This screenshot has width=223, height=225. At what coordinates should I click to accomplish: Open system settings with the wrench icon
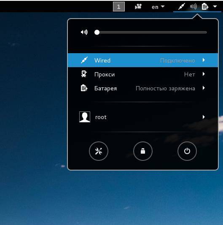click(99, 151)
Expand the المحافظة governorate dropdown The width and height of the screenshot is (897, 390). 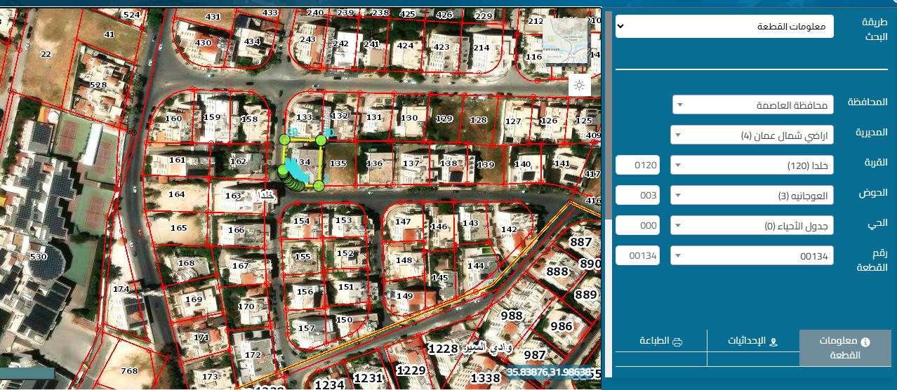pos(752,105)
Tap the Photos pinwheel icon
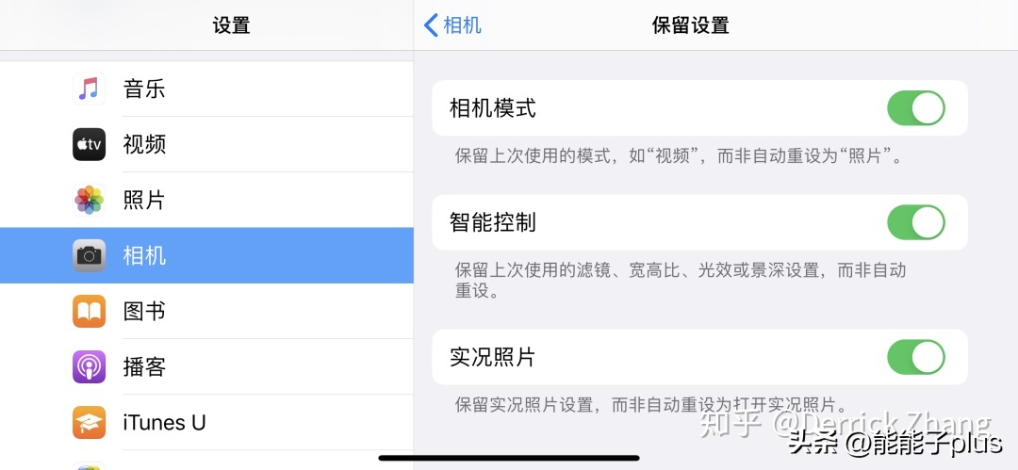Screen dimensions: 1018x470 (89, 200)
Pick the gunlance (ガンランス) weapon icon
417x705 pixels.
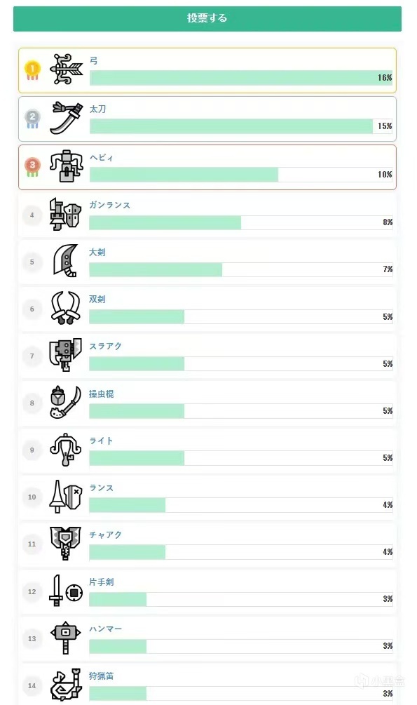(66, 214)
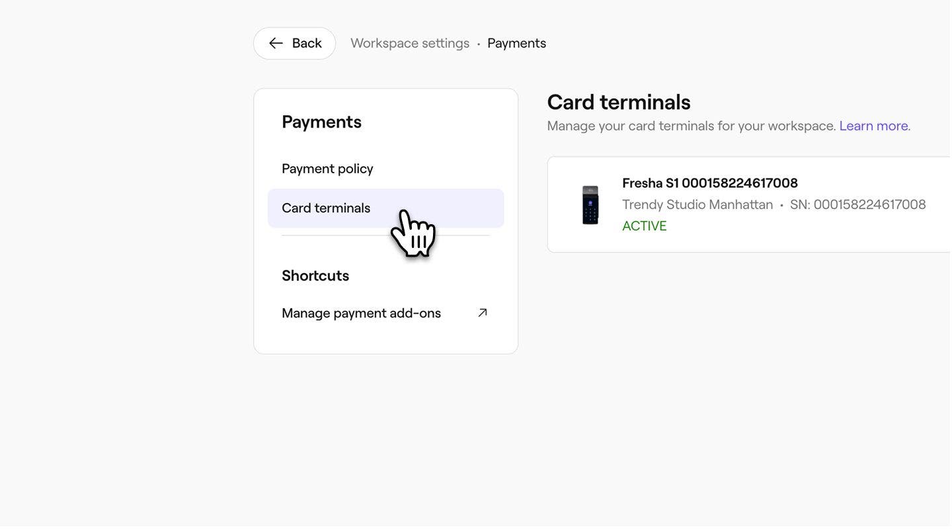Click the external link arrow icon

pos(483,313)
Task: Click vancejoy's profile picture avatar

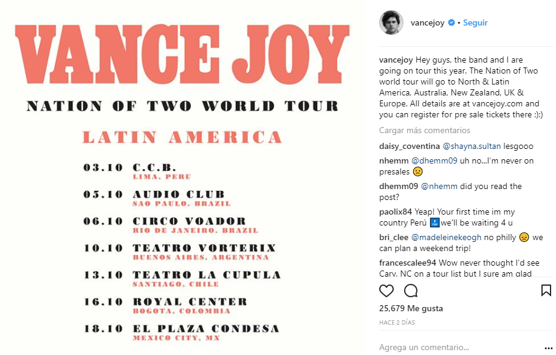Action: pos(391,22)
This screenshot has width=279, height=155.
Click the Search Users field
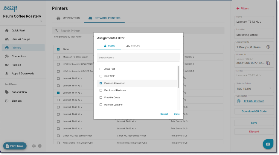click(x=138, y=58)
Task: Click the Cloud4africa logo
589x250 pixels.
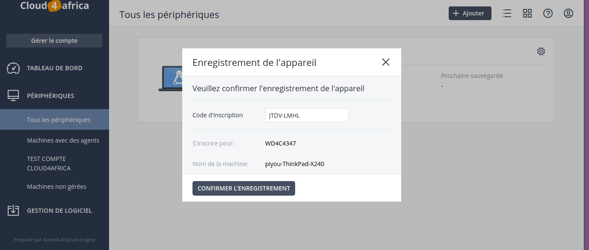Action: tap(55, 6)
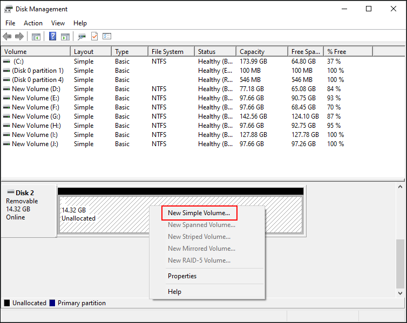Click the orange checkmark toolbar icon

click(x=94, y=37)
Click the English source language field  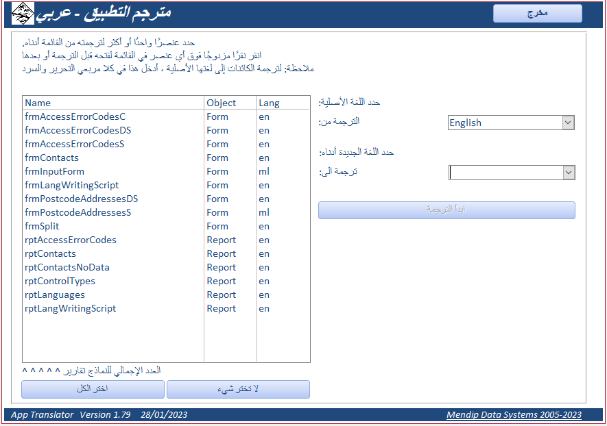505,123
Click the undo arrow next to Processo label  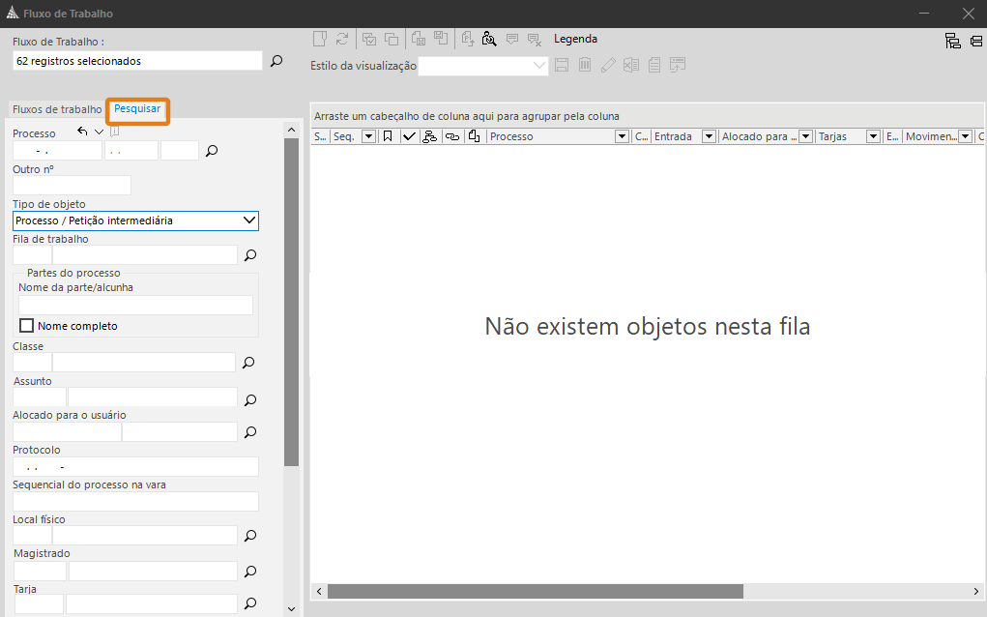pos(82,132)
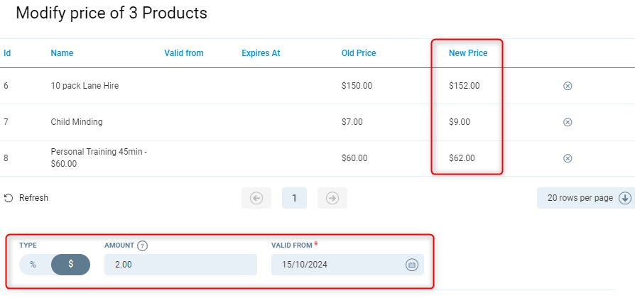Click into the Amount field
Image resolution: width=635 pixels, height=298 pixels.
click(x=180, y=265)
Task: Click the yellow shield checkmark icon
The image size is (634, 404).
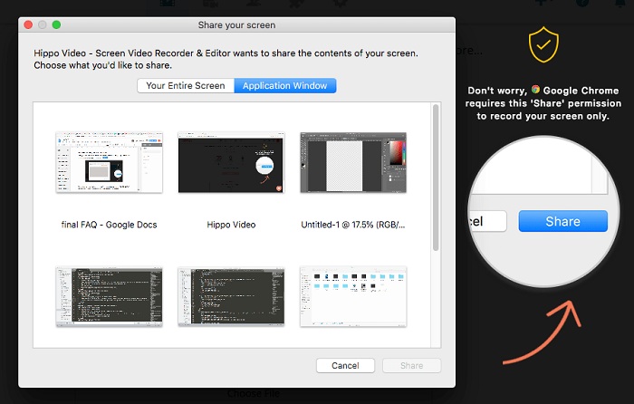Action: [x=543, y=43]
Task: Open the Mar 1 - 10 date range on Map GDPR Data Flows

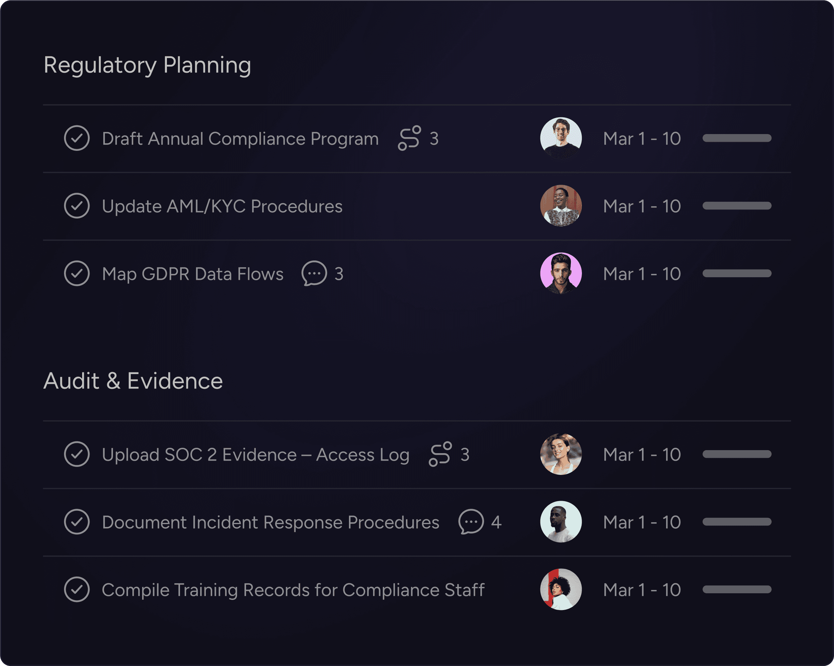Action: click(643, 273)
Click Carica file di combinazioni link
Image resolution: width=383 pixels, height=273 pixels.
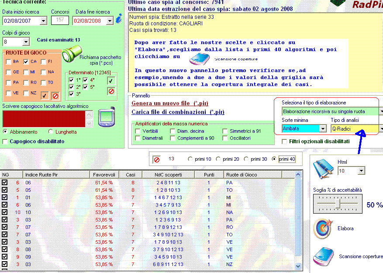[x=178, y=112]

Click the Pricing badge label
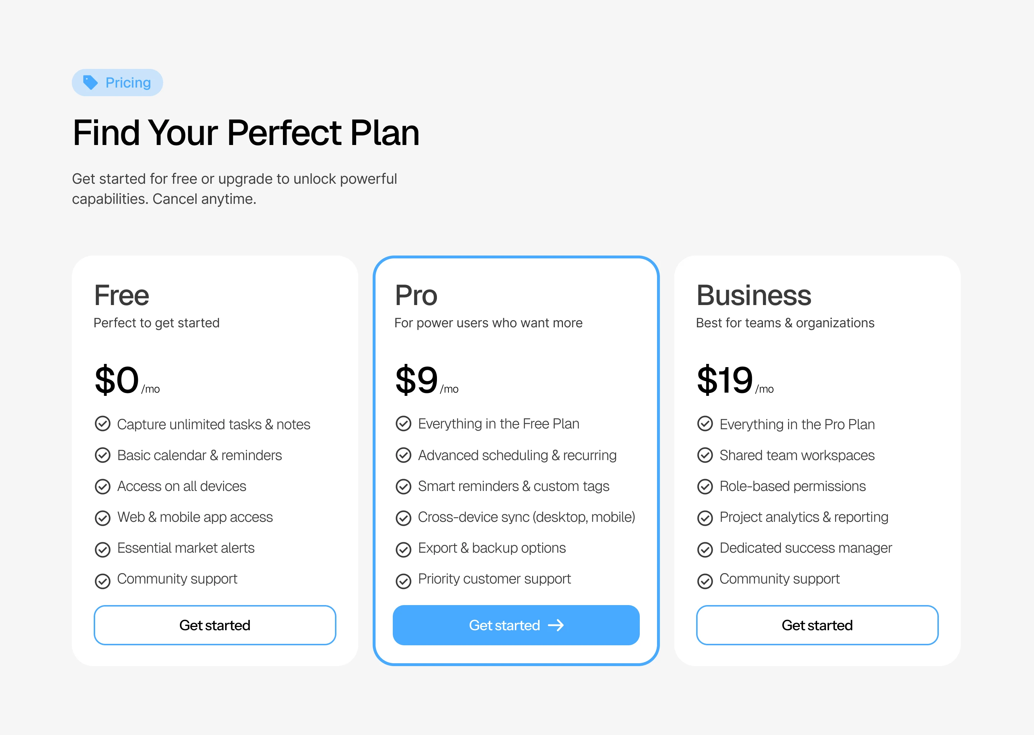click(x=128, y=82)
┄┄┄┄┄┄┄┄┄┄┄┄┄┄┄┄┄┄┄┄
--- PROBLEM DESCRIPTION ---
Would you give again, exactly as written, the lines from the one containing "Image resolution: width=383" through the end of the records, with no pictures and no other lines?

--- RESULT OF THE TASK ---
Image resolution: width=383 pixels, height=273 pixels.
[x=178, y=112]

Click the Pricing badge label
click(x=128, y=82)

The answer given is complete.